Nordrhein-Westfalen setzt auf freiwillige Impfung gegen Masern

Düsseldorf (dpa/lnw) - Auch nach dem Masernausbruch in Berlin, bei dem ein Kleinkind gestorben ist, setzt Nordrhein-Westfalen weiter auf die freiwillige Impfung. Der Durchimpfungsgrad in NRW liege mit 97,7 Prozent bei der ersten Masernimpfung und 94,1 Prozent bei der zweiten über dem Bundesdurchschnitt, bestätigte das Gesundheitsministerium am Montag.
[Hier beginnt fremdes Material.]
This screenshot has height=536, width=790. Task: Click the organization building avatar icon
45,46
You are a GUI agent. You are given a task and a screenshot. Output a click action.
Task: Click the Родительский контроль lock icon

Ministerin Barbara Steffens (Grüne) stellte in einer Mitteilung fest: «Eine Impfquote von 95 Prozent ist laut WHO ausreichend, die Masern auszurotten. An dieser Quote ist NRW nahe dran.» Um die Durchimpfungsrate weiter zu erhöhen, setze die Landesregierung weiter auf Freiwilligkeit und umfassende Aufklärung.

Bundesgesundheitsminister Hermann Gröhe (CDU) will den Kampf gegen die Masern mit verstärkter Aufklärung gewinnen. Wenn das nicht gelinge, sei eine Impfpflicht kein Tabu.